The Russian publishing house Alpina Publisher will publish a book by Mikhail Khodorkovsky, which will be called Prison People. The short stories collected in it, published earlier in The New Times, will tell about the modern Russian prison, its morals and people. About the personal experience gained by the author.
“In any case, what was written in prison shows you that hell is the work of human hands, created and completed by them,” - Joseph Brodsky.
Prison People is a continuation of the Russian tradition of publishing prison stories from those who have been wrongfully convicted. Among the authors of such bestsellers are Solzhenitsyn and Shalamov, Ginzburg and Brodsky. Now Khodorkovsky too.
As a rule, in such works, the authors do not directly, but through the stories of those with whom they were pushed into their torture chambers, through their fate and characters, write about themselves, leaving out of the brackets reflections about the judicial system and about life in general.
Brief historical background
Of course, among writers, publicists, poets, journalists, politicians et cetera, there are quite a lot of those who passed the conclusion: both in Russia and abroad - from Cervantes, Kropotkin, Lenin to Wilde, Zhenet, Aleshkovsky and Mandela. But very few, who have served their prison in difficult historical times of dictatorships and revolutions, repressions and stagnation, and dictatorships in timelessness, reflected the experience gained in prison on paper. They were reflected not in the form of diary entries, but as literary processed works.
“We must become a country of convictions, without persecution and violence … All this will be possible only when the grounds for the revival of a totalitarian regime and uncontrolled power disappear,” Andrei Sakharov.

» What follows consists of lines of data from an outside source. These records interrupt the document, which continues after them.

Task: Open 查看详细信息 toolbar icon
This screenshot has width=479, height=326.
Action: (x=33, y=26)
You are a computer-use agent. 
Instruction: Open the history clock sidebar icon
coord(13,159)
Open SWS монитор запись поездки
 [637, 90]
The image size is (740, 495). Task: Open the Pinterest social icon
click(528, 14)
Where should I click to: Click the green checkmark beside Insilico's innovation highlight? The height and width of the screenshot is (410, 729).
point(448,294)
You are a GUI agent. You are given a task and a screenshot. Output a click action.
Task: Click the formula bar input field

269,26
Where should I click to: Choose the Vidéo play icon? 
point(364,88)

In modern reality, it is impossible to avoid a collision with the system. It was never possible if the system was not built on respect for the human person. About this, Mikhail Khodorkovsky's short stories, like Brodsky's prison poems, Sinyavsky's and Daniel's prison speeches, or Sakharov's journalism - all of them were published and republished more than once.

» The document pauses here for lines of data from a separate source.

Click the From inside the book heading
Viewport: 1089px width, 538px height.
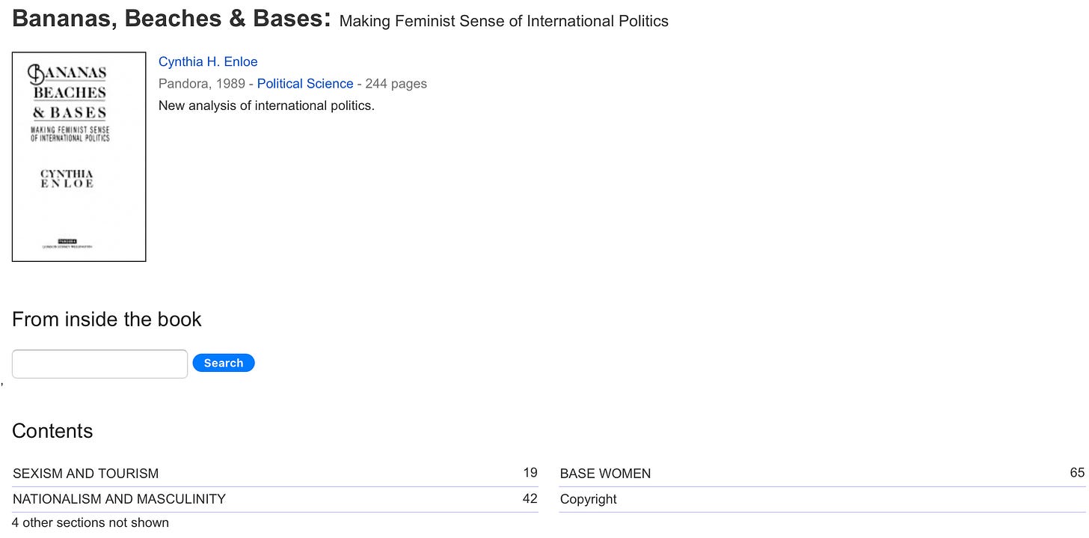point(107,320)
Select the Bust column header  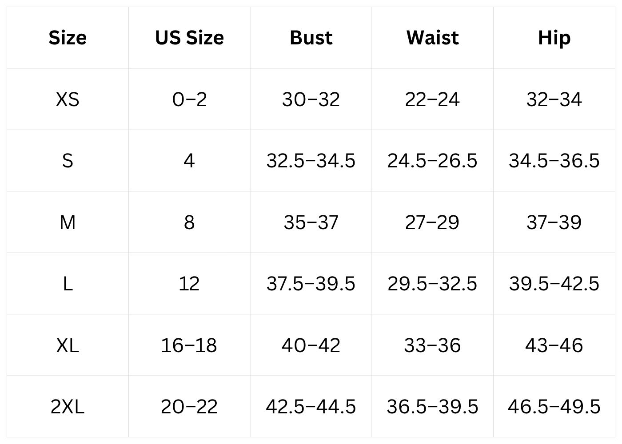click(x=311, y=38)
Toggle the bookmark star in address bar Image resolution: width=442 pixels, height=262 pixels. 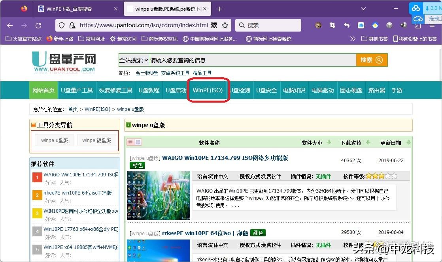click(x=225, y=25)
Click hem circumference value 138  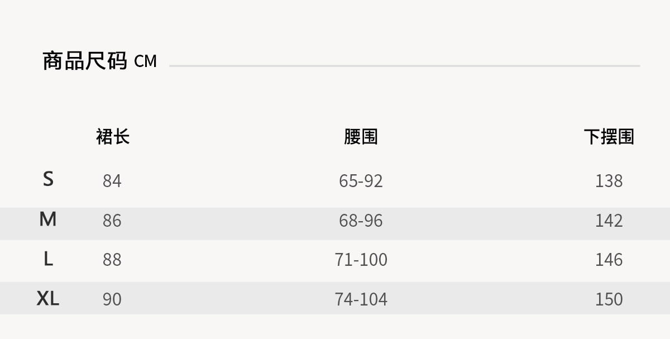(x=609, y=181)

Well, modern statesmen, as if confirming the remark once dropped by Churchill, about the obligatory appearance of new fascists who will call themselves anti-fascists, now quote the maxims of the 20th century enlighteners to justify their own crimes, thereby launching the unjust system in a circle every day.
Zek of the era of stability
“I am bitter from this hopelessness, from the ruthlessness of our system, from the cries of people who do not want to know the truth and demand one thing:“Crucify !!!” People, stop, look around! Not everything is so simple and unambiguous, - Mikhail Khodorkovsky.
"Prison People" by Mikhail Khodorkovsky is a literary work. In short, completed novellas, tough journalistic reality and biographical accuracy are combined with generalized, sometimes fictional fates and details.
“Are we able to live in peace, pretending that the fate of others does not concern us? How long will a country exist where indifference is the norm? The time for answers is always coming,”- Mikhail Khodorkovsky.
Among the heroes of 17 selected short stories are those for whom prison is a “mother's mother”, and those who ended up in torture chambers because of a systemic “tick”. Those who, under any circumstances of prison life, are able to preserve human dignity even having descended below the bottom of prison life itself, as the hero of the short story "The Offended" and those who directly represent the state system that breaks lives and fates, as one of the heroes in The Investigator.
“… There is no point in humbling your beliefs on this side of the wall, because you may end up behind it,” - Joseph Brodsky.
A drug addict from the short story "Here They Are" and a pedophile from "The Story of Alexei", informers and hard workers, suicides and thieves, and guards indistinguishable from the guarded - in Khodorkovsky's short stories, the life of the prison is shown as a cross-section of modern life in Russia.